La mirada hacia la tragedia –sobre todo la tragedia clásica griega– es recurrente. Se obtienen de ella imágenes y referencias, que a veces se hacen explícitas en los textos mediante la cita y otras se reconocen en la alusión o la analogía, pero sobre todo paradigmas, puntos de comparación con una percepción trágica del mundo contemporáneo. El humor puede aparecer en estos textos, en los que faltan las revisiones transgresoras o irónicas de los mitos y motivos clásicos, pero la comicidad es rara en los escritores emergentes últimos, incluso lo es –y me parece relevante– la comicidad dislocada o grotesca, propia de determinados modelos de la farsa, tan presente en la tradición dramática española.

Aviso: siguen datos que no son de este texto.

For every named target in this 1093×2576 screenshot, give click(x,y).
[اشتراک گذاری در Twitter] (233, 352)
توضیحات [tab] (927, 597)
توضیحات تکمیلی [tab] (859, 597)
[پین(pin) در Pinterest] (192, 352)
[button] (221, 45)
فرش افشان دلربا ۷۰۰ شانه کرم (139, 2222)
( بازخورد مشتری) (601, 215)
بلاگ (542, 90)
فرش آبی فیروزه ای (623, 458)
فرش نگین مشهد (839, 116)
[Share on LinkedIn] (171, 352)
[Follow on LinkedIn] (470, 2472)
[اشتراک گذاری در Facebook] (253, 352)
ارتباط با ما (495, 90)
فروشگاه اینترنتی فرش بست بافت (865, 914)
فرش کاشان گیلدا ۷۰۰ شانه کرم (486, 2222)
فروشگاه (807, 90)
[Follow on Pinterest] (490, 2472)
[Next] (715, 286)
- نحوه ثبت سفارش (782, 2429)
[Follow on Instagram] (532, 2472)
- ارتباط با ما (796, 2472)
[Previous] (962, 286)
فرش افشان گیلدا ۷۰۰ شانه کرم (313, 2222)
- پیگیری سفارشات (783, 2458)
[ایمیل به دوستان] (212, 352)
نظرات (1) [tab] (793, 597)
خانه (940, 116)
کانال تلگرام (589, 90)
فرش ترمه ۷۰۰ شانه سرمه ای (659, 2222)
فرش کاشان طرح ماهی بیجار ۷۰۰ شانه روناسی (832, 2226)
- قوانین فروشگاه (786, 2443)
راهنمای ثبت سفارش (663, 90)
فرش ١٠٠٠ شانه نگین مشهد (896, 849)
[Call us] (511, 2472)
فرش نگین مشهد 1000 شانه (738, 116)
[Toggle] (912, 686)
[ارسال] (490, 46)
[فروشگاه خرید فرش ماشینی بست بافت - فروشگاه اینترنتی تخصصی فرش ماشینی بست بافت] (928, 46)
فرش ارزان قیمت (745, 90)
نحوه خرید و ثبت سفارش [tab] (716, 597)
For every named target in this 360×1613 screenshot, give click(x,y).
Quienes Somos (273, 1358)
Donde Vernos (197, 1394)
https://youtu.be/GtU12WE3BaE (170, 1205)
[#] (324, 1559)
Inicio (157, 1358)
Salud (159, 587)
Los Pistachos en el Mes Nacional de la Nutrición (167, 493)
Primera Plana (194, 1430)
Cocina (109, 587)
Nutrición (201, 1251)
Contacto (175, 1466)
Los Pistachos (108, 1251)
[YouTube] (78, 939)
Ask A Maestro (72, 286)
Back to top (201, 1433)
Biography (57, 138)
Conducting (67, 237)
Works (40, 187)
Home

No faltaban, sin embargo, en ciertos creadores nacidos en la década de los setenta algunas propuestas en las que el humor, agridulce, se entrevera con lo dramático o con lo lírico, en la exploración de las grietas que inevitablemente muestran las relaciones interpersonales. Por ejemplo, los espectáculos de Titzina Teatro (Diego Lorca y Pako Merino) –Folie a deux [fig. 7], Entrañas [fig. 8], Exitus [fig. 9]– quienes cultivan un teatro que se apoya en una elaborada interpretación gestual de los actores, aunque no prescinda del dispositivo textual, que busca perspectivas inéditas para el examen de las relaciones íntimas y sociales y para plantear cuestiones relacionadas con la identidad individual y colectiva. O también la de algunos creadores que han procurado reexaminar la intimidad del entorno y desentrañar aspectos ocultos de las relaciones de pareja, familiares, amistosas, etc., lo que proporciona situaciones humorísticas o hasta festivas, pero pone también en evidencia su condición de relaciones de poder o su naturaleza dolorosa o incómoda de esas relaciones, como sucede, p.ej., con Jordi Casanovas (Andorra) o con Marc Angelet (Call center), Pau Miró (Lluvia en el Raval). Desde lenguajes e intenciones muy diferentes, la compañía Amaranto, convertida más tarde en Colectivo 96, exploraba también el solapamiento de acciones físicas violentas que apuntaban a desvelar oscuras relaciones de dominio en el ámbito de la amistad y del amor. El uso de una palabra incisiva y ácida –y a un tiempo cargada de lirismo– se combinaba con el juego, una extraña ritualidad en el tratamiento de materiales y objetos –lo que proporciona singulares posibilidades plásticas– y un decidido compromiso corporal y físico para poner de manifiesto las relaciones dominio y sumisión entre los seres humanos e propuestas como Tazón de sopa china y un tenedor (o hacer el gilipollas) [fig. 10], Indignos, Cuatro movimientos para sobrevivir. Sonia Gómez se ha movido entre la danza contemporánea, la performance y una dramaturgia del yo traspasada por la ironía, que ofrecen como resultado unos espectáculos híbridos de carácter autobiográfico, en el que presentan aspectos íntimos desde un lenguaje multidisciplinar y provocador, irónico y tiernamente agresivo. Así ocurre con títulos como Mi madre y yo, Yo estoy en este mundo porque tiene que haber de todo, Yo no soy nadie pero me cago en tu puta madre, Yo no sé inglés pero a veces me lo paso bien.